Court of Appeals of Ohio, Twelfth District, Clermont County
Dec 17, 2001
Case No. CA2000-09-071 (Accelerated Calendar) (Ohio Ct. App. Dec. 17, 2001)

Opinion

Case No. CA2000-09-071 (Accelerated Calendar)

December 17, 2001.


JUDGMENT ENTRY

This is an accelerated appeal from a judgment of the Clermont County Court of Common Pleas in which defendant-appellant, Leonard Allan Lutz, appeals his convictions for use of sham legal process and retaliation. Appellant raises twelve assignments of error for review.

In his first assignment of error, appellant argues that the trial court lacked "subject matter jurisdiction" because the state allegedly failed to comply with mandates of the Ohio Revised Code for the "structure and actions of the grand jury." Appellant also alleges that he was prevented from challenging the array of grand jurors or individual grand jurors. The failure to follow the procedures mandated by R.C. 2313.01 et seq. does not require an appellate court to reverse an otherwise valid conviction. State v. Fulton (1991), 57 Ohio St.3d 120, 124, certiorari denied (1991), 502 U.S. 828, 112 S.Ct. 98. If the grand jurors who were impaneled were otherwise qualified to be jurors, then any irregularities will be considered non-prejudicial absent an explicit showing that the defendant was prejudiced by the selection process. See id. The record is devoid of anything suggesting that appellant was prejudiced at trial by the grand jury process leading to his indictment. Appellant's first assignment of error is overruled.

In his second assignment of error, appellant challenges the sufficiency of the indictment. Appellant argues that the court has no "subject matter jurisdiction" because the arrest warrant and complaint do not bear the "seal of the Court," because there was no valid charging affidavit and because the indictment was in the name of "THE STATE OF OHIO" rather than "The State of Ohio." Similarly, appellant's eleventh assignment of error argues that the state erred by spelling his name in the indictment in all capital letters. An indictment is sufficient if it states the charge against defendant in the words of the applicable criminal statute. State v. Childs (2000), 88 Ohio St.3d 194, 199; Crim.R. 7(B). Extraneous, impertinent or superfluous averments in an indictment are mere surplusage and they do not make an otherwise sufficient indictment fatally defective. R.C. 2941.08(I); State v. Swart (Oct. 23, 2000), Clinton App. No. CA2000-02-006, unreported. A review of the record demonstrates that the indictment in the case is sufficient. None of the matters of which appellant complains affects the sufficiency of the indictment or the jurisdiction of the trial court. See State ex rel. Davet v. Pianka (Sept. 16, 1999), Cuyahoga App. No. 76337, unreported;State ex rel. Novak v. Carroll (Sept. 2, 1999), Cuyahoga App. No. 75098, unreported. Appellant's second and eleventh assignments of error are overruled.

» **Provided data**:
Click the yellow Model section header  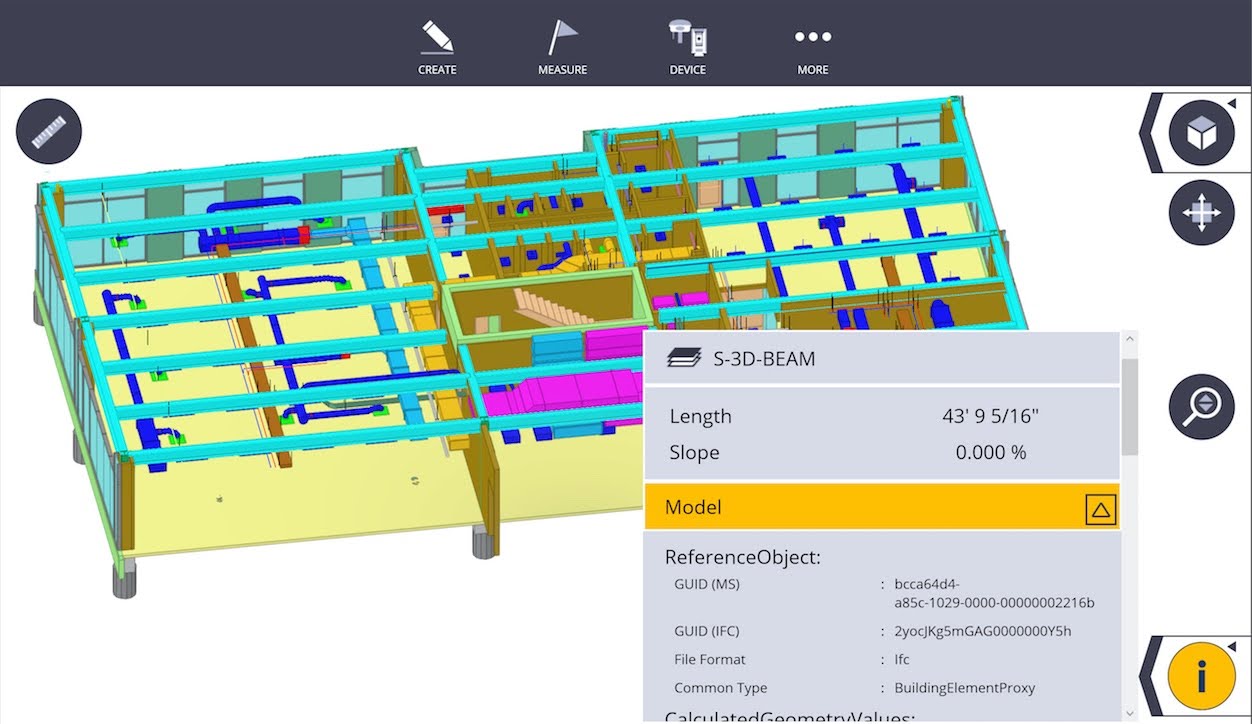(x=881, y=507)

* * *

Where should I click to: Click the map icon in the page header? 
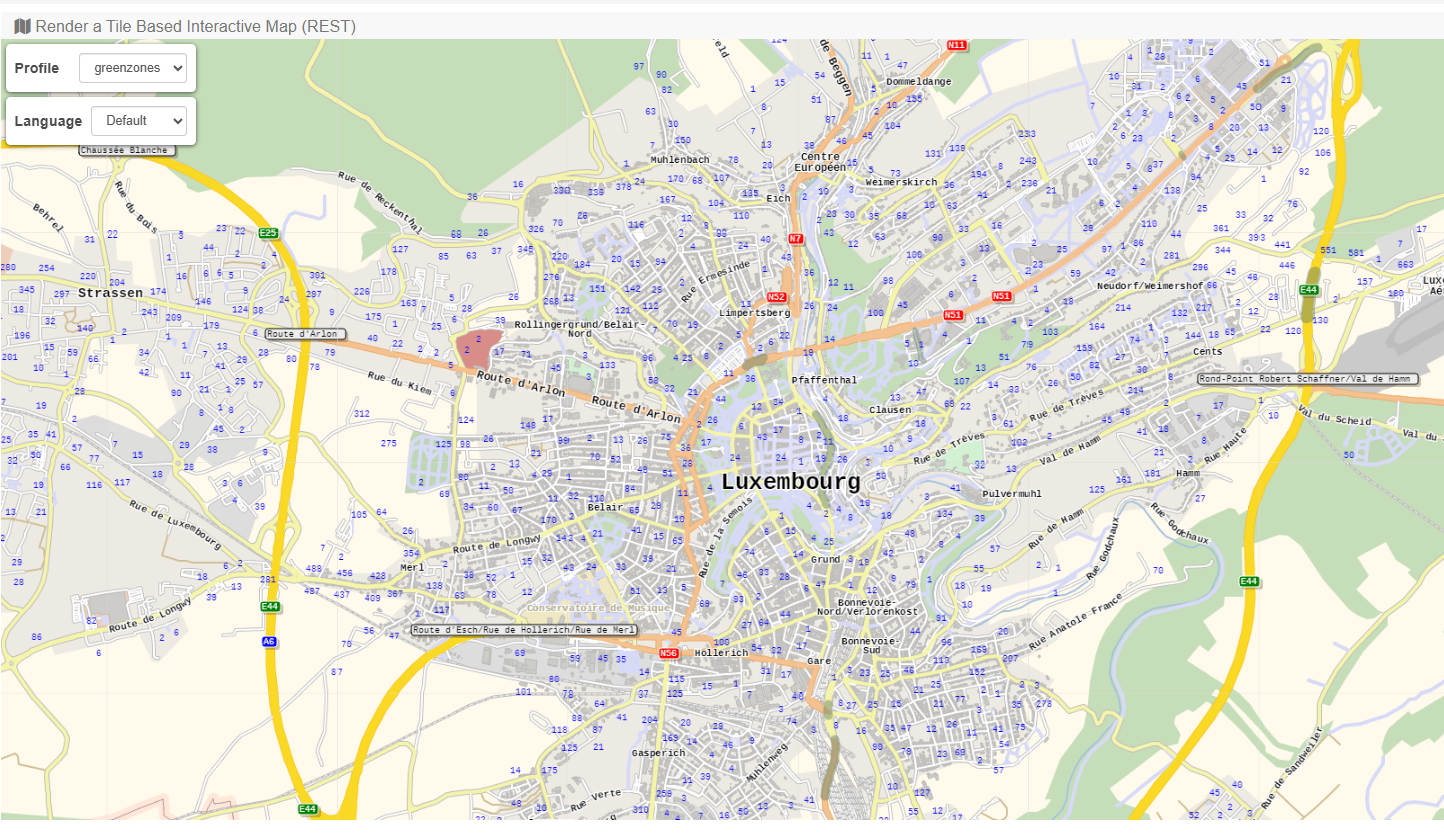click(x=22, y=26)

» **Problem set**:
1/ Which court cases does the Ohio appeals opinion cite by name?
2/ Can you carry the Ohio appeals opinion forward, picking up right after its final sentence?

» **The responses**:
1/
State v. Fulton
State v. Childs
State v. Swart
State ex rel. Davet v. Pianka
State ex rel. Novak v. Carroll

2/
In his third assignment of error, appellant argues that the trial court erred by holding him to the standard of attorney. Appellant also argues that he was not provided with an adequate bill of particulars. A criminal defendant who appears pro se may be held to the same standard of conforming to legal procedure as attorneys, and the trial court is not obligated to provide a pro se defendant legal advice as to the best means of presenting his defense. See City of Cleveland v. Lane (Dec. 9, 1999), Cuyahoga App. No. 75151, unreported; State v. Ricker (Sept. 30, 1997), Franklin App. No. 97APC01-96, unreported. A pro se defendant will be expected to abide by the rules of evidence and procedure, regardless of his familiarity with them. State v. Doane (1990), 69 Ohio App.3d 638, 646. Contrary to appellant's assertions, the record reveals that the trial court went to great lengths to assist and advise appellant prior to trial about his rights to represent himself or to be represented by an attorney. The trial court also advised appellant, in light of his numerous frivolous questions and objections, that he would be required to conform to the rules of procedure and evidence if he chose to represent himself. Finding that appellant had not knowingly, voluntarily or intelligently waived his right to counsel, the trial court even attempted to appoint counsel for appellant. The trial court's actions were not in error.

We further find no merit in appellant's assertion that the state failed to respond to his request for a bill of particulars. In response to appellant's request, the state filed a bill of particulars with the trial court on August 2, 2000 and served a copy upon appellant. Appellant's third assignment of error is overruled.

In his fourth assignment of error, appellant asserts that his arrest was invalid because there is "no affidavit on file." Appellant also complains that the time between his arrest and his bail hearing was excessive. Appellant was directly indicted for his offenses and there is no requirement for an affidavit. See State v. Lutchey (Feb. 16, 1996), Fulton App. No. F-95-009, unreported; Crim.R. 7. Appellant states that he was arrested at 3:00 p.m. on March 8, 2000. The record reflects that the trial court held a bail hearing at 8:30 a.m. on March 9, 2000. Appellant was appropriately afforded a bail hearing without unnecessary delay. Appellant's fourth assignment of error is overruled.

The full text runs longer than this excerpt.